Chambre sociale, 25 septembre 2019 — 18-14.908

Rejet Cour de cassation — Chambre sociale

Textes visés

  • Article 1014 du code de procédure civile.

Texte intégral

SOC.

FB

COUR DE CASSATION ______________________

Audience publique du 25 septembre 2019

Rejet non spécialement motivé

M. CHAUVET, conseiller doyen faisant fonction de président

Décision n° 10923 F

Pourvoi n° B 18-14.908

R É P U B L I Q U E F R A N Ç A I S E

_________________________

AU NOM DU PEUPLE FRANÇAIS _________________________

LA COUR DE CASSATION, CHAMBRE SOCIALE, a rendu la décision suivante :

Vu le pourvoi formé par l'association Accueil avenir jeune de l'agglomération d'Elbeuf, dont le siège est [...] ,

contre l'arrêt rendu le 8 février 2018 par la cour d'appel de Rouen (chambre sociale et des affaires de sécurité sociale), dans le litige l'opposant :

1°/ à Mme S... W..., domiciliée [...] ,

2°/ à Pôle emploi Languedoc-Roussillon, dont le siège est [...] ,

défendeurs à la cassation ;

Vu la communication faite au procureur général ;

LA COUR, en l'audience publique du 9 juillet 2019, où étaient présents : M. Chauvet, conseiller doyen faisant fonction de président, Mme Duvallet, conseiller référendaire rapporteur, M. Maron, conseiller, Mme Piquot, greffier de chambre ;

Vu les observations écrites de la SCP Gatineau et Fattaccini, avocat de l'association Accueil avenir jeune de l'agglomération d'Elbeuf, de Me Haas, avocat de Mme W... ;

Sur le rapport de Mme Duvallet, conseiller référendaire, et après en avoir délibéré conformément à la loi ;

Vu l'article 1014 du code de procédure civile ;

Attendu que le moyen de cassation annexé, qui est invoqué à l'encontre de la décision attaquée, n'est manifestement pas de nature à entraîner la cassation ;

Qu'il n'y a donc pas lieu de statuer par une décision spécialement motivée ;

REJETTE le pourvoi ;

Condamne l'association Accueil avenir jeune de l'agglomération d'Elbeuf aux dépens ;

Vu l'article 700 du code de procédure civile, condamne l'association Accueil avenir jeune de l'agglomération d'Elbeuf à payer à Mme W... la somme de 3 000 euros ;

Ainsi décidé par la Cour de cassation, chambre sociale, prononcé et signé par M. Maron, conseiller le plus ancien en ayant délibéré, conformément aux dispositions des articles 456 et 1021 du code de procédure civile en remplacement du président empêché, en son audience publique du vingt-cinq septembre deux mille dix-neuf. Moyen produit par la SCP Gatineau et Fattaccini, avocat aux Conseils, pour l'association Accueil avenir jeune de l'agglomération d'Elbeuf.

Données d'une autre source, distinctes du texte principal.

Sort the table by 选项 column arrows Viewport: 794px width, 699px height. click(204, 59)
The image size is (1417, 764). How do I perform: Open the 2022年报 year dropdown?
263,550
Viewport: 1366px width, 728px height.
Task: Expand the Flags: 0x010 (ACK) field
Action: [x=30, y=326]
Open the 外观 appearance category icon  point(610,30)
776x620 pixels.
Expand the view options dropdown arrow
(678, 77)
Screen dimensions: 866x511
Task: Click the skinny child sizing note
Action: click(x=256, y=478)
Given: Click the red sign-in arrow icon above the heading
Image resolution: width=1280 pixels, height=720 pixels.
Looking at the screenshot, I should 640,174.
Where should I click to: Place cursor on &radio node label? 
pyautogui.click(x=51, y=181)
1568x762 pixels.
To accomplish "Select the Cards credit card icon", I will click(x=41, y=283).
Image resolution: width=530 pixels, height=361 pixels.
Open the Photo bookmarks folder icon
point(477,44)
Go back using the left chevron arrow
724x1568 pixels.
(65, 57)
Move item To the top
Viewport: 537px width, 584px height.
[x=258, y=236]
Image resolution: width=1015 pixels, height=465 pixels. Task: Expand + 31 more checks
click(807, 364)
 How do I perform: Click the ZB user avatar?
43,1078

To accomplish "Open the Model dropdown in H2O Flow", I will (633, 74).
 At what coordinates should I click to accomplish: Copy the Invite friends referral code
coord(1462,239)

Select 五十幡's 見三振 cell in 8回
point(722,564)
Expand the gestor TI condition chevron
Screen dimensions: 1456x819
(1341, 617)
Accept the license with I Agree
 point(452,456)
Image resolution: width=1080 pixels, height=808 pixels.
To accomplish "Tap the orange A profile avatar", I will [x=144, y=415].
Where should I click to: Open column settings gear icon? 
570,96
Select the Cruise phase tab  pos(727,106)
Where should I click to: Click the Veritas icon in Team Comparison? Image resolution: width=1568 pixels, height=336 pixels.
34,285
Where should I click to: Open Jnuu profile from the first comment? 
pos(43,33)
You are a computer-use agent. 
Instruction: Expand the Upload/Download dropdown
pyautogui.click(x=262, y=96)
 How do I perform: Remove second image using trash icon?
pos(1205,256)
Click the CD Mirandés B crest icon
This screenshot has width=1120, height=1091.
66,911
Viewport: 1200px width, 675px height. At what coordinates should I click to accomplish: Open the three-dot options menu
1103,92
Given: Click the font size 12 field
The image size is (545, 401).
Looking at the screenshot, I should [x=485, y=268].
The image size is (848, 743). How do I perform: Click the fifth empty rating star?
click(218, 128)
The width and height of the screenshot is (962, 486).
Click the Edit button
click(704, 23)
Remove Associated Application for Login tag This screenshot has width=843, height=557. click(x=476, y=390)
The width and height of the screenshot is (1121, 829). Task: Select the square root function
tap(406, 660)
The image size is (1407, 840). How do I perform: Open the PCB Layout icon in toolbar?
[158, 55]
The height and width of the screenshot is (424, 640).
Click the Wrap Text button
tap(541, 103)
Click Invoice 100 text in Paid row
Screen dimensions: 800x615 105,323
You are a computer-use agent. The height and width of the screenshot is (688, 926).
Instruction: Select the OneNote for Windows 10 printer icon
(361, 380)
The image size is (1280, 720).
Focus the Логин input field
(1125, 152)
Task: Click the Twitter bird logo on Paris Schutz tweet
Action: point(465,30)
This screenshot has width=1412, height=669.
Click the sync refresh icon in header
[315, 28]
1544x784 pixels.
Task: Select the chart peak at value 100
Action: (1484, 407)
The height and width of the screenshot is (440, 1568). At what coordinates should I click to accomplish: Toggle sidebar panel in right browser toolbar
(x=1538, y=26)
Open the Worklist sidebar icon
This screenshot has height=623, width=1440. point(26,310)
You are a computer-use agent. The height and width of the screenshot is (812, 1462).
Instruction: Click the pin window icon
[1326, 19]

Il est fait grief à la décision attaquée d'AVOIR infirmé le jugement entrepris pour dire le licenciement de Mme W... sans cause réelle et sérieuse, d'AVOIR condamné l'employeur aux dépens et à payer à Mme W... les sommes de 33 000 euros de dommages et intérêts pour licenciement sans cause réelle et sérieuse et une somme par application de l'article 700 du code de procédure civile, et d'AVOIR ordonné à l'employeur de rembourser à l'antenne pôle emploi concernée les indemnités de chômage versées dans la limite de trois mois de prestations.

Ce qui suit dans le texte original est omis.